Consent for Organ Donation
"Several state laws and federal regulations have been enacted to ensure that organ donation and transplantation practice comply with the ethical and legal standards of society (Table 1). The current regulations require hospitals across the United States to provde regional OPOs with early notification of all patients whose deaths are imminent before life support has been withdrawn so that discussion of organ donation with surrogate decision makers can be initiated independently and consent obtained.[3,5,9] The Organ Donation Breakthrough Collaborative has set a goal of each OPO accomplishing a target organ donation rate of 75% or higher at local hospitals within an assigned donation service area (DSA).[1,2,5] The financial and administrative incentives for the OPO to achieve that target organ donation rate have introduced undisclosed conflict within the donation consent process.[33] Self-serving bias of OPOs can influence whether pertinent information necessary for surrogate decision makers to provide informed consent is disclosed.[34] As an example of this bias, alternative options for care and palliation may be discussed with surrogate decision makers with less enthusiasm than are the benefits and 'altruistic' notion of organ donation.
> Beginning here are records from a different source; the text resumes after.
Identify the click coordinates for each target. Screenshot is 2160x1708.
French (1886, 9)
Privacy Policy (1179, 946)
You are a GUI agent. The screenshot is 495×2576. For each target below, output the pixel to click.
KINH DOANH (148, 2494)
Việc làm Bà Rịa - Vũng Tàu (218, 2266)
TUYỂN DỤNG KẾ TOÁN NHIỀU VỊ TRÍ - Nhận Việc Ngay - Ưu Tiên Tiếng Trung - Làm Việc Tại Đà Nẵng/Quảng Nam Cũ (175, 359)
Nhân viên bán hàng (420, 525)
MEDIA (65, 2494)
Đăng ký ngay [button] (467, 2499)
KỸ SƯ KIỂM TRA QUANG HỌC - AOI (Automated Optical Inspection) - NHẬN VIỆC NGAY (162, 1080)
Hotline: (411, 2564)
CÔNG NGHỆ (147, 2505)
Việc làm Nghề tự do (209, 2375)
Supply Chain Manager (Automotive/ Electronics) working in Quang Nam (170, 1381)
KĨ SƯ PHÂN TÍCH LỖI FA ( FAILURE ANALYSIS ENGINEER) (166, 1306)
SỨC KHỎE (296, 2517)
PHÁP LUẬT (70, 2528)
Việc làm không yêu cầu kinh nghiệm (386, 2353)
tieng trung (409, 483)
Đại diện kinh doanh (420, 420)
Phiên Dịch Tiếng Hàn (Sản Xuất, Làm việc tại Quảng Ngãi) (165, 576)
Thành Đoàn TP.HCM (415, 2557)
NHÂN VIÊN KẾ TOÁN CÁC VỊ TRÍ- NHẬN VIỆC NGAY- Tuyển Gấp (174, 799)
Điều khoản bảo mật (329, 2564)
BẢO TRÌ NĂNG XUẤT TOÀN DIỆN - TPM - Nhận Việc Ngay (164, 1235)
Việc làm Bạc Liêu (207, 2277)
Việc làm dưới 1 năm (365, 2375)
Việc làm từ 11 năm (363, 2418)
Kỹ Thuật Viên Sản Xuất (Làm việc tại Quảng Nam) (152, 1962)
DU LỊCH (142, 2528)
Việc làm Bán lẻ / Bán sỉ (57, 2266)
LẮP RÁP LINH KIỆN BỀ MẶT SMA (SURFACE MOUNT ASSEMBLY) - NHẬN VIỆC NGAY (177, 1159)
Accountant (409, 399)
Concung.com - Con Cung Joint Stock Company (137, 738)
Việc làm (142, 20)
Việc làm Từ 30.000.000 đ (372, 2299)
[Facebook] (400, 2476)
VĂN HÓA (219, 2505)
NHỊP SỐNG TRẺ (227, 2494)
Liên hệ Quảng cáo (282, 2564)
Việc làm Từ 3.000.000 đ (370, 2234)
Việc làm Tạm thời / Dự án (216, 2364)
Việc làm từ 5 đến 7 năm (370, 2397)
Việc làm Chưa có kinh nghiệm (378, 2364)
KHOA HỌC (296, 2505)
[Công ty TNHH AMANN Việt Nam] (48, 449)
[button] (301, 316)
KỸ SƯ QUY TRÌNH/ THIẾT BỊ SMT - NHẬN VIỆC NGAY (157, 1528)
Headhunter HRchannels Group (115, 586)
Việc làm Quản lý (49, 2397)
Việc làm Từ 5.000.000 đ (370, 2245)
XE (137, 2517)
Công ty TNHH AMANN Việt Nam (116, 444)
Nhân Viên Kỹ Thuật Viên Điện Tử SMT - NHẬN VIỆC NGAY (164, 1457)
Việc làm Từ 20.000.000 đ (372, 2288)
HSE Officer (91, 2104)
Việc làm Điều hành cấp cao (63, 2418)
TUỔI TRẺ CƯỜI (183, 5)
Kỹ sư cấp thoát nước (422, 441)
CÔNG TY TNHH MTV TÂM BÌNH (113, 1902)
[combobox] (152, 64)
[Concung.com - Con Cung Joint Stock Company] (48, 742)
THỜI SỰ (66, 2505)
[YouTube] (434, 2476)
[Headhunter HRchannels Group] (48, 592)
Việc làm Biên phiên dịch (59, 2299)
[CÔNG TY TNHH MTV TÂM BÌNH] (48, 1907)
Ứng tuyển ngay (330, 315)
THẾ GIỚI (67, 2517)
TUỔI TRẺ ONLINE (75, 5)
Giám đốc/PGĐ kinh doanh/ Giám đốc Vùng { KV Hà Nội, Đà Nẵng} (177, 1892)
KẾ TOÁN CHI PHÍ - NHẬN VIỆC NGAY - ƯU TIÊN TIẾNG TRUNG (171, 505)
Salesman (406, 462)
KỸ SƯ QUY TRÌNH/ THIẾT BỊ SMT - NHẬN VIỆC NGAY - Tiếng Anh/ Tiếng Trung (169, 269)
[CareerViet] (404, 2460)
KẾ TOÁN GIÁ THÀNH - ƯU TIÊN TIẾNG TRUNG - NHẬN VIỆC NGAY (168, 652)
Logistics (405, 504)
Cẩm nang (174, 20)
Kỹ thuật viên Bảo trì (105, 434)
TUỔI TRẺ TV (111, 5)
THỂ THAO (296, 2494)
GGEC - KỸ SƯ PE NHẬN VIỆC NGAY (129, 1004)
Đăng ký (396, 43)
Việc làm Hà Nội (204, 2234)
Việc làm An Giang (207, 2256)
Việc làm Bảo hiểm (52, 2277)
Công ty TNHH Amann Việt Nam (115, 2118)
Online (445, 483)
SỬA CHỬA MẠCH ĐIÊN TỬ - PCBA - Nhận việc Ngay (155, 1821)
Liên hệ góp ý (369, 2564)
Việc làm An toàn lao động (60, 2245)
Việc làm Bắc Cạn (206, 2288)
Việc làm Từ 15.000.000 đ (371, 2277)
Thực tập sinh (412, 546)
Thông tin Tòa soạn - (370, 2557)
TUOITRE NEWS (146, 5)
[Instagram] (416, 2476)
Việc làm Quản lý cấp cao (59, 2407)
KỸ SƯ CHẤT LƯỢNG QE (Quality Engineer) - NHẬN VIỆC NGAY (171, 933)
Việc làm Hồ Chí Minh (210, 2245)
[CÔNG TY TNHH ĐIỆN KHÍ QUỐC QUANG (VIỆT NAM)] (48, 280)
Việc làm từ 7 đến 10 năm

In obtaining donation consent, OPOs often avoid disclosing details of perimortem interventions performed on donors that are required for successful procurement of transplantable organs.[10,34,35] After receiving consent for organ donation, OPO staffs also assume the responsibility of planning donor medical care and treatment pathways essential for maintaining organ viability and of preparing for subsequent procurement.[5,36] In essence, the care of the dying patient is guided by a team whose primary interest is the preservation of organs until procurement has been accomplished.

The Uniform Anatomical Gift Act (UAGA) assigns explicit priority to the donor's expressed intent so that consent for organ donation becomes irrevocable and does not require the consent or concurrence of any person after the donor's death (Table 1).[9,37] The donor's authorization to donate, recorded on an organ donor card, the individual's driver's license, or a donor registry, becomes a legally binding advance directive. The UAGA amendment enables OPOs to procure organs without family consent and in certain instances after family refusal to donate.[37]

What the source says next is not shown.